Dr Deirdre O'Regan is from Dublin, Ireland. She obtained a degree in Computer Engineering from Trinity College Dublin (TCD) in 2005. Following that, she joined the Sigmedia research group of TCD, and obtained a Ph.D in Content-Based Media Processing in 2010. Her Ph.D research was concerned with Digital Signal Processing in media applications (i.e. image, video and audio), hinging on aspects of automatic content recognition. Working closely with the Knowledge and Data Engineering Group (KDEG) of TCD, she is primarily involved with the development of this 1641 CLRLE web interface, which she created for the project. Her research interests include Digital Humanities, Human-Computer Interaction, web technologies, and Signal Processing.
Dr Elaine Murphy completed her Ph.D at Trinity College Dublin on the war at sea in Ireland in the 1640s. She has been working with the 1641 Depositions Project since October 2007. She has been involved in the transcription and mark-up of the depositions for the online edition, and is currently working on the normalisation of personal and place names in the depositions.
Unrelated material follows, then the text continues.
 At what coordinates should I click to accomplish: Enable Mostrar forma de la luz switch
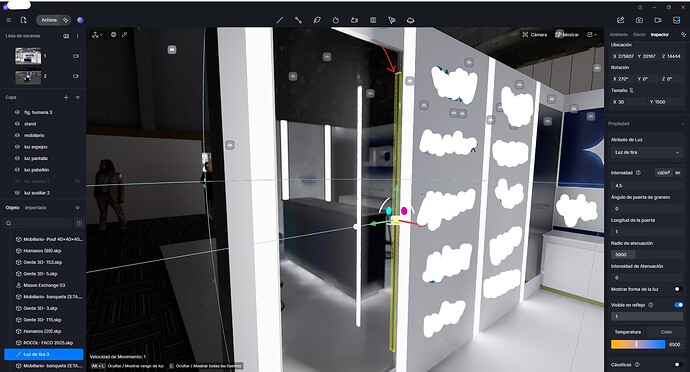pos(678,289)
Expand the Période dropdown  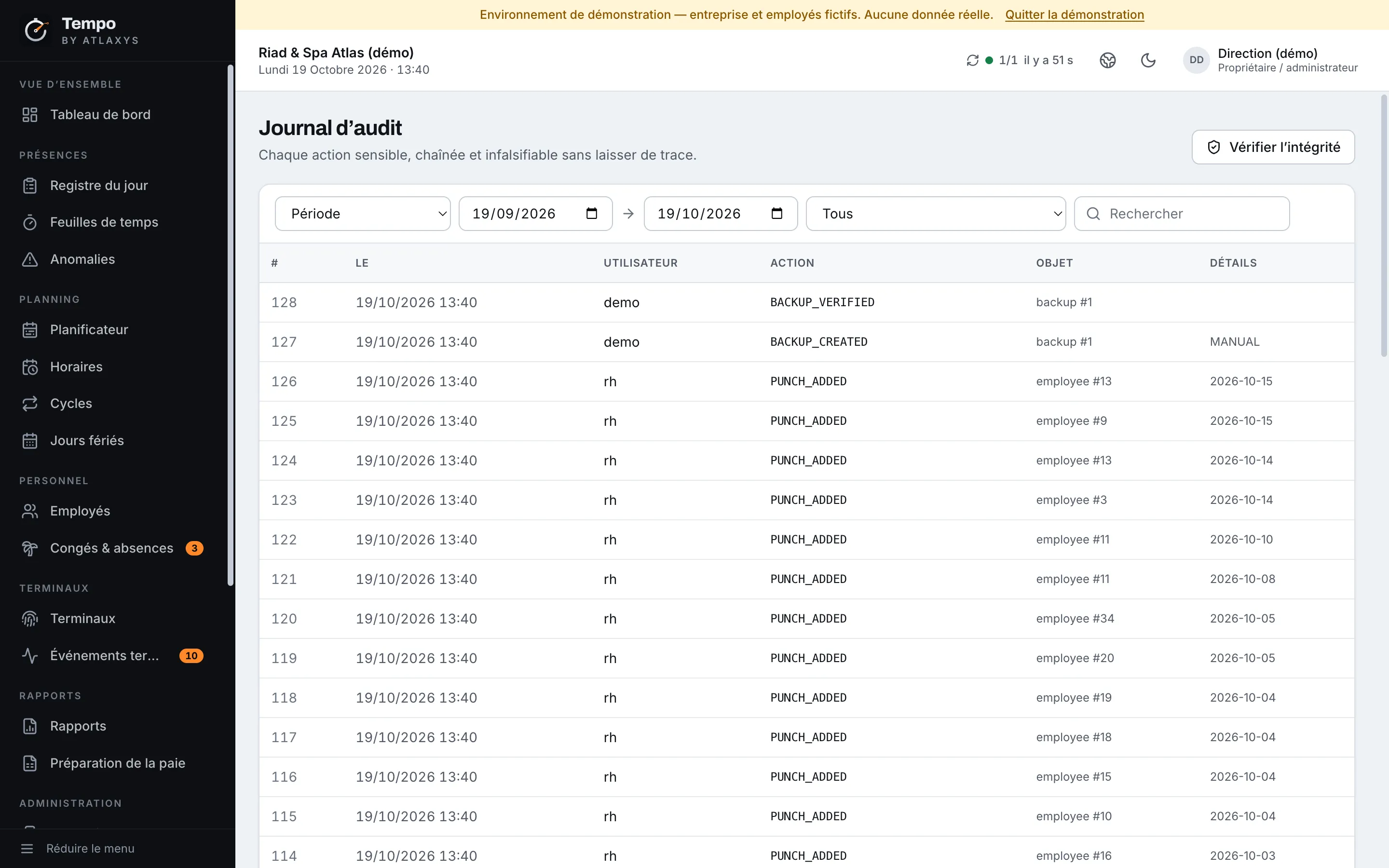(x=363, y=214)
Dr Séamus Lawless is a Research Fellow and Lecturer in the Intelligent Systems Laboratory in the School of Computer Science and Statistics in Trinity College Dublin. Having worked in the IT industry for two major multinational financial institutions, he returned to academia and completed a Ph.D in the use of Open Corpus Sources for Technology Enhanced Learning. His research interests are primarily in the areas of Digital Humanities, Information Retrieval and Adaptivity with a particular focus on Personalisation. He is a workpackage leader in the EU FP7 CULTURA Project and is on the Management Board for the 1641 Depositions Project. He is a member of the Organising Committee for the 36th Annual ACM SIGIR Conference to be held in Trinity College Dublin.
Senara Naismith holds a B.A. (Hons) in Education and English, and completed a Masters in English Linguistics (with distinction) at the University of Aberdeen. Her Masters thesis investigated the 'Comprehensibility of Idiom', considering the effects of transparency and contextualisation on non-native speaker interpretations, which was based on her interest in the psycho-linguistic aspects of language-processing. Her other research interests include discourse analysis and language variation.
Ms Eve McGill is the project secretary. She is based in the School of Language and Literature at the University of Aberdeen where she also works 50% as a secretary in the school office.